Funkcjonariusze Straży Granicznej z Sanoka zatrzymali toyotę skradzioną we Włoszech
Funkcjonariusze Straży Granicznej z Sanoka zatrzymali toyotę skradzioną we Włoszech. Autem o szacunkowej wartości 100 tys. złotych podróżował obywatel Ukrainy. Tłumaczył, że samochód należy jego kolegi. Za kilkaset euro miał dowieść auto do granicy z Ukrainą.
Mundurowi nabrali podejrzeń co do legalności pochodzenia auta.
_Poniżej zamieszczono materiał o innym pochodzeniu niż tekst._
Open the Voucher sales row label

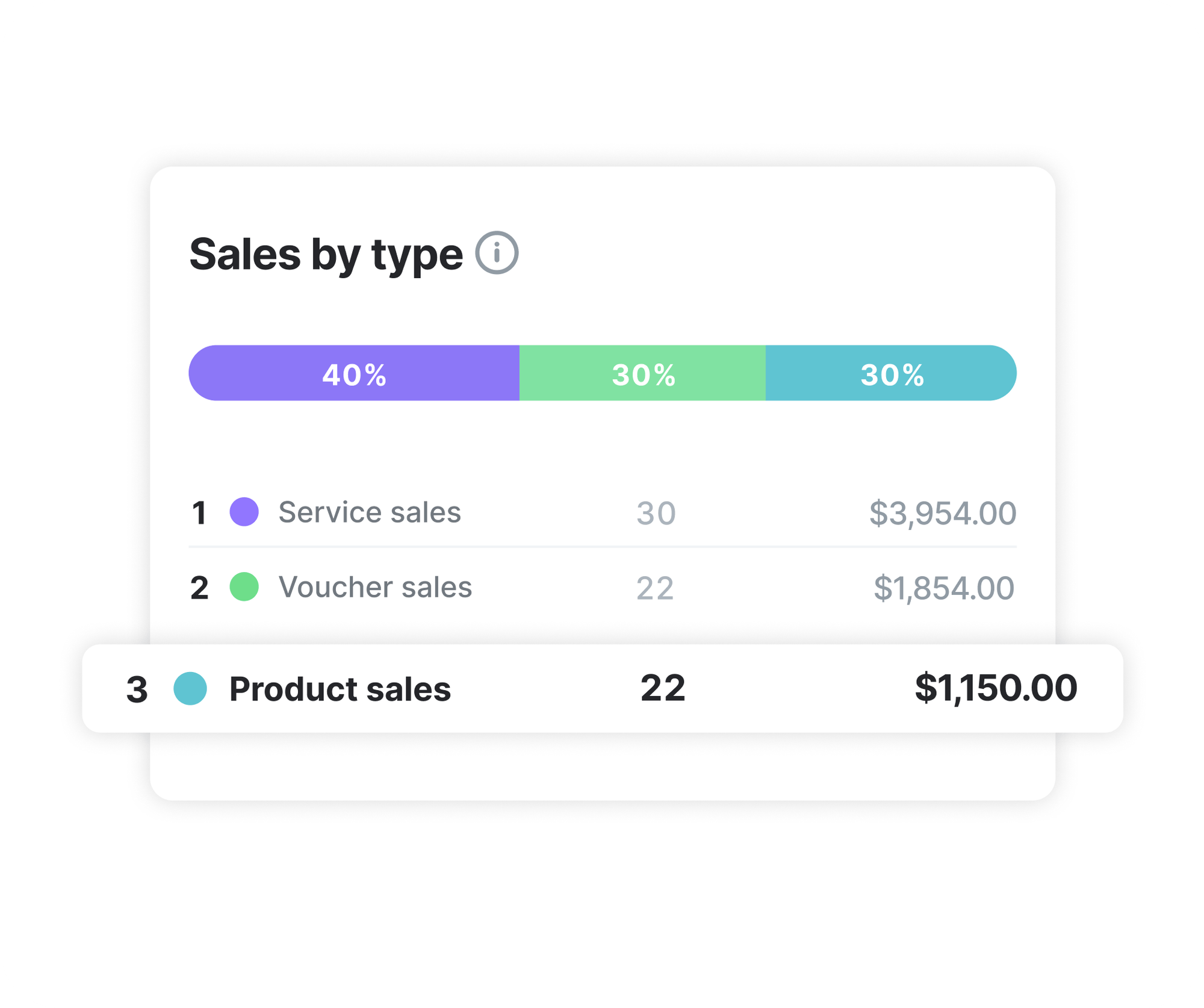(x=375, y=587)
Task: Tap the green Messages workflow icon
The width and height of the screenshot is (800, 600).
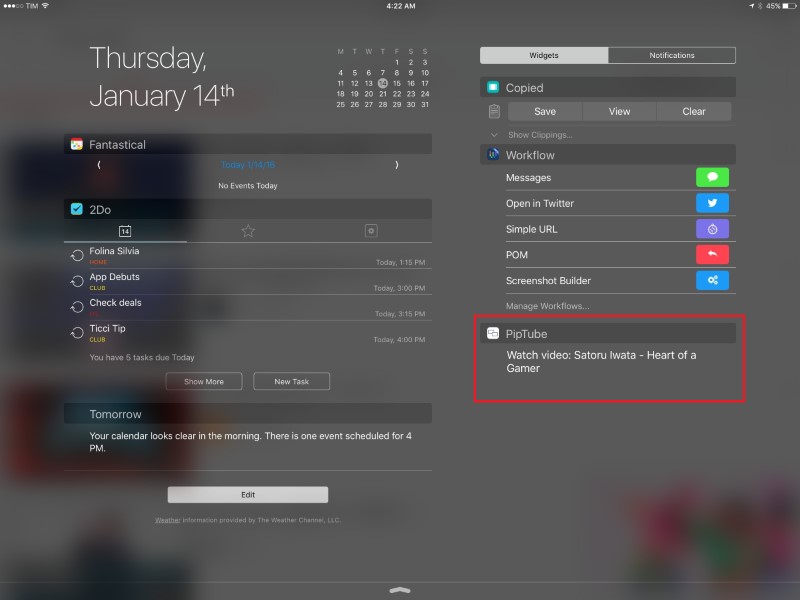Action: click(x=712, y=178)
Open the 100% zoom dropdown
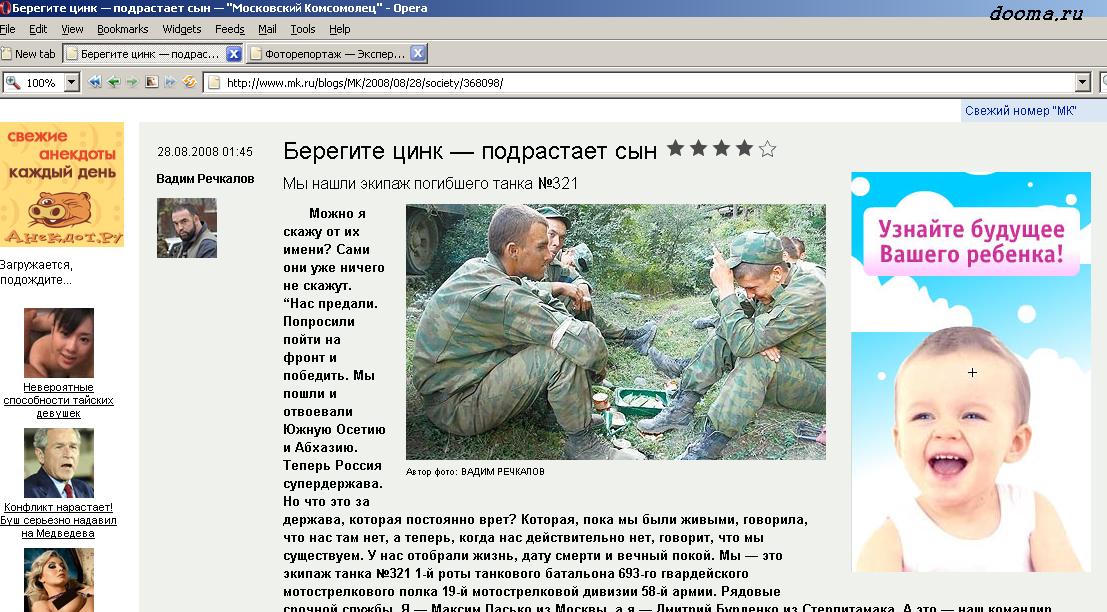This screenshot has width=1107, height=612. pyautogui.click(x=72, y=83)
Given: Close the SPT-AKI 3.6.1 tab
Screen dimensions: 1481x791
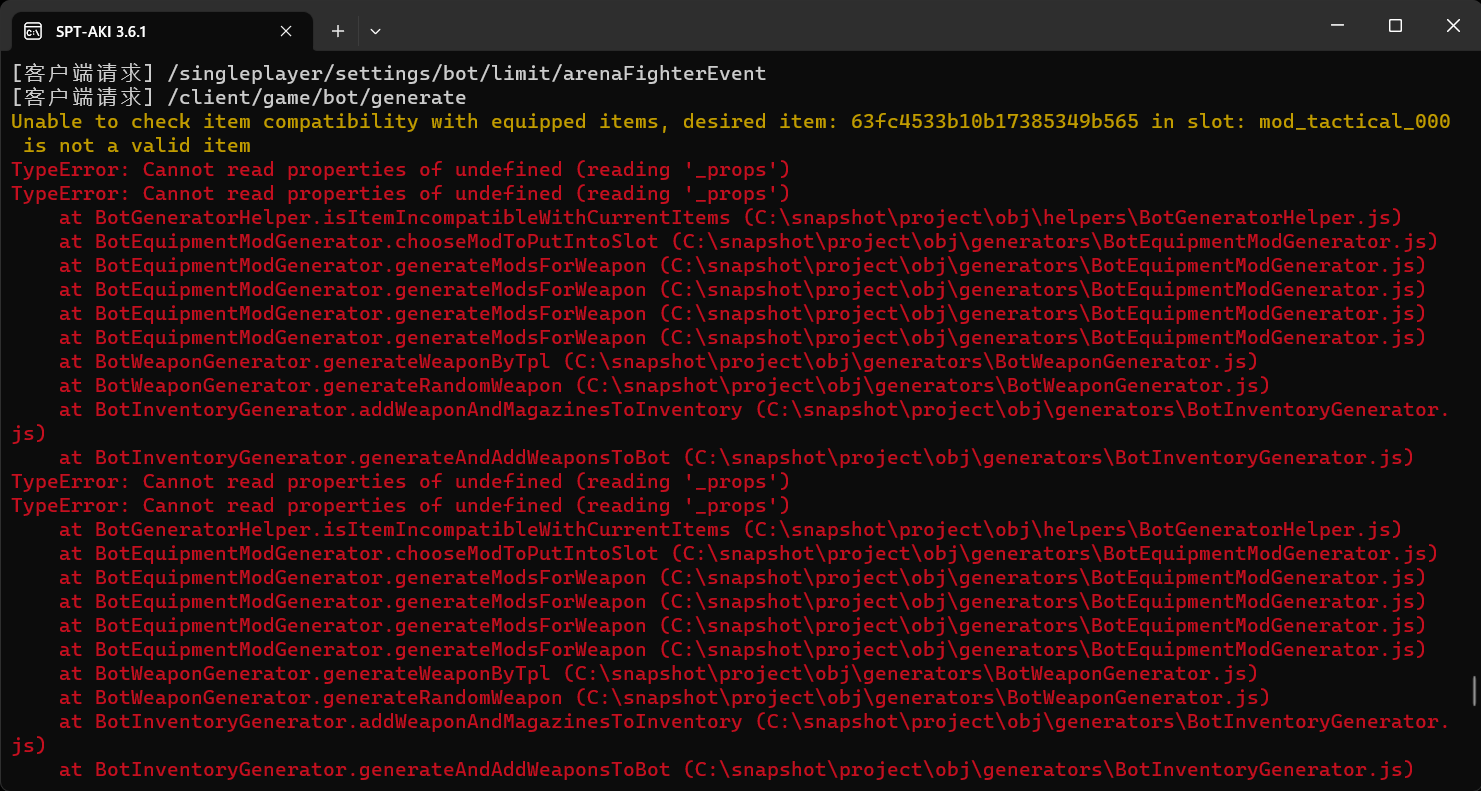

Szczegółowa kontrola potwierdziła, że pochodzi z przestępstwa. Ustalono, że zaledwie kilkanaście godzin wcześniej samochód został skradziony we Włoszech. Sprawą zajmował się już m.in. Interpol.
W trakcie rozmowy ze strażnikami granicznymi cudzoziemiec tłumaczył, że auto należy do kolegi mieszkającego we Włoszech. Mężczyzna dodał, że za 300 euro miał dowieść samochód w okolice jednego z przejść granicznych z Ukrainą.
Cudzoziemca oraz auto zatrzymano i przekazano policjantom z Dukli.
Od początku 2021 roku funkcjonariusze Bieszczadzkiego Oddziału SG zatrzymali już 10 skradzionych pojazdów. Ich łączna, szacunkowa wartość wynosi ponad 700 tys. złotych.